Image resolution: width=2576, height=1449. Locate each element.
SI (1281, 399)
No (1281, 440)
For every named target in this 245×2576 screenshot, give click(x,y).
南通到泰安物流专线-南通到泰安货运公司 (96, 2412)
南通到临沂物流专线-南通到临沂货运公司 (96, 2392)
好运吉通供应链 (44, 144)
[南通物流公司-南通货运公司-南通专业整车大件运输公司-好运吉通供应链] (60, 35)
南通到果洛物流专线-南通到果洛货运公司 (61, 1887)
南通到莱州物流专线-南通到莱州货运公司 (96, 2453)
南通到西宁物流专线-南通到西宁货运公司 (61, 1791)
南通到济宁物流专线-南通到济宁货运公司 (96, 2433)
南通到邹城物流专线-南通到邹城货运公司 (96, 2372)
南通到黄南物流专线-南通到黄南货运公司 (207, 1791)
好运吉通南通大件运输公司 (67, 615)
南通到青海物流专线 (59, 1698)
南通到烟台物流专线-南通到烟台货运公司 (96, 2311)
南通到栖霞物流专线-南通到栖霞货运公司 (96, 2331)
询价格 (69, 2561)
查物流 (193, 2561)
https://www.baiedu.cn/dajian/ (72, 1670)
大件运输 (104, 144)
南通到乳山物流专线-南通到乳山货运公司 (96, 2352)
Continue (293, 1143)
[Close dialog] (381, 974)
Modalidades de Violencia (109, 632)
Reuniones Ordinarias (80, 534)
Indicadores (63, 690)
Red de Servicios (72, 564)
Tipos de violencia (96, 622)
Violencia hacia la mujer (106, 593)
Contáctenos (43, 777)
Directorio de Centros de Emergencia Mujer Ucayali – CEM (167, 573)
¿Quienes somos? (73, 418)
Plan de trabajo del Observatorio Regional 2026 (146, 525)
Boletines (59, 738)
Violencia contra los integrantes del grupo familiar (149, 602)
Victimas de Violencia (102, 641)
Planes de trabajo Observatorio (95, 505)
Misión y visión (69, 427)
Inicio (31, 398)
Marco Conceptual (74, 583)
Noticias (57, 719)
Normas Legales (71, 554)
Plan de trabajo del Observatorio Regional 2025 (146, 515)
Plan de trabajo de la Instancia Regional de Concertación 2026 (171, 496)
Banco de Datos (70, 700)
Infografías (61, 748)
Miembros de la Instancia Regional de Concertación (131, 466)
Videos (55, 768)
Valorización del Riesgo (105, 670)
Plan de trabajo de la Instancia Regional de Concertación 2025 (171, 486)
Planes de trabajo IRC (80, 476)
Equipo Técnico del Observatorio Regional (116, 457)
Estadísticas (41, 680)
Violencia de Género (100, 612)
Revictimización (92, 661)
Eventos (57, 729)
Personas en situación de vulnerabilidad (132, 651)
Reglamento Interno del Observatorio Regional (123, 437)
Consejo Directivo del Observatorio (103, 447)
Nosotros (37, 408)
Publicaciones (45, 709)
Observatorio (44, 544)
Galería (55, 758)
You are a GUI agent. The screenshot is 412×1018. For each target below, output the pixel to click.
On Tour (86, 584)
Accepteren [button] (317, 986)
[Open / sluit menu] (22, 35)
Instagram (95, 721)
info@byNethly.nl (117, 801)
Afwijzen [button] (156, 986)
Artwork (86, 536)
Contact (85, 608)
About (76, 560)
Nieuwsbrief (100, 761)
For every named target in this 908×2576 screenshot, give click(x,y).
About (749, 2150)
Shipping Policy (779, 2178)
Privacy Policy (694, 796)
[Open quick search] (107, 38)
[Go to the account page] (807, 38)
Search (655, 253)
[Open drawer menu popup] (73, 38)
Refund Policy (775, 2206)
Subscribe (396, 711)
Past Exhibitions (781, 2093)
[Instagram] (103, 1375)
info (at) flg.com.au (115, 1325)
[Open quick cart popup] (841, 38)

+ + + +

## Task statement:
Repeat each entry above exactly as it appears.

## Exercise output:
Image resolution: width=2576, height=1449. Locate each element.
SI (1281, 399)
No (1281, 440)
For every named target in this 245×2576 screenshot, give click(x,y).
南通到泰安物流专线-南通到泰安货运公司 (96, 2412)
南通到临沂物流专线-南通到临沂货运公司 (96, 2392)
好运吉通供应链 (44, 144)
[南通物流公司-南通货运公司-南通专业整车大件运输公司-好运吉通供应链] (60, 35)
南通到果洛物流专线-南通到果洛货运公司 (61, 1887)
南通到莱州物流专线-南通到莱州货运公司 (96, 2453)
南通到西宁物流专线-南通到西宁货运公司 (61, 1791)
南通到济宁物流专线-南通到济宁货运公司 (96, 2433)
南通到邹城物流专线-南通到邹城货运公司 (96, 2372)
南通到黄南物流专线-南通到黄南货运公司 (207, 1791)
好运吉通南通大件运输公司 (67, 615)
南通到青海物流专线 (59, 1698)
南通到烟台物流专线-南通到烟台货运公司 (96, 2311)
南通到栖霞物流专线-南通到栖霞货运公司 (96, 2331)
询价格 (69, 2561)
查物流 (193, 2561)
https://www.baiedu.cn/dajian/ (72, 1670)
大件运输 (104, 144)
南通到乳山物流专线-南通到乳山货运公司 (96, 2352)
Continue (293, 1143)
[Close dialog] (381, 974)
Modalidades de Violencia (109, 632)
Reuniones Ordinarias (80, 534)
Indicadores (63, 690)
Red de Servicios (72, 564)
Tipos de violencia (96, 622)
Violencia hacia la mujer (106, 593)
Contáctenos (43, 777)
Directorio de Centros de Emergencia Mujer Ucayali – CEM (167, 573)
¿Quienes somos? (73, 418)
Plan de trabajo del Observatorio Regional 2026 (146, 525)
Boletines (59, 738)
Violencia contra los integrantes del grupo familiar (149, 602)
Victimas de Violencia (102, 641)
Planes de trabajo Observatorio (95, 505)
Misión y visión (69, 427)
Inicio (31, 398)
Marco Conceptual (74, 583)
Noticias (57, 719)
Normas Legales (71, 554)
Plan de trabajo del Observatorio Regional 2025 (146, 515)
Plan de trabajo de la Instancia Regional de Concertación 2026 (171, 496)
Banco de Datos (70, 700)
Infografías (61, 748)
Miembros de la Instancia Regional de Concertación (131, 466)
Videos (55, 768)
Valorización del Riesgo (105, 670)
Plan de trabajo de la Instancia Regional de Concertación 2025 (171, 486)
Planes de trabajo IRC (80, 476)
Equipo Técnico del Observatorio Regional (116, 457)
Estadísticas (41, 680)
Violencia de Género (100, 612)
Revictimización (92, 661)
Eventos (57, 729)
Personas en situación de vulnerabilidad (132, 651)
Reglamento Interno del Observatorio Regional (123, 437)
Consejo Directivo del Observatorio (103, 447)
Nosotros (37, 408)
Publicaciones (45, 709)
Observatorio (44, 544)
Galería (55, 758)
You are a GUI agent. The screenshot is 412×1018. For each target below, output the pixel to click.
On Tour (86, 584)
Accepteren [button] (317, 986)
[Open / sluit menu] (22, 35)
Instagram (95, 721)
info@byNethly.nl (117, 801)
Afwijzen [button] (156, 986)
Artwork (86, 536)
Contact (85, 608)
About (76, 560)
Nieuwsbrief (100, 761)
For every named target in this 908×2576 screenshot, give click(x,y).
About (749, 2150)
Shipping Policy (779, 2178)
Privacy Policy (694, 796)
[Open quick search] (107, 38)
[Go to the account page] (807, 38)
Search (655, 253)
[Open drawer menu popup] (73, 38)
Refund Policy (775, 2206)
Subscribe (396, 711)
Past Exhibitions (781, 2093)
[Instagram] (103, 1375)
info (at) flg.com.au (115, 1325)
[Open quick cart popup] (841, 38)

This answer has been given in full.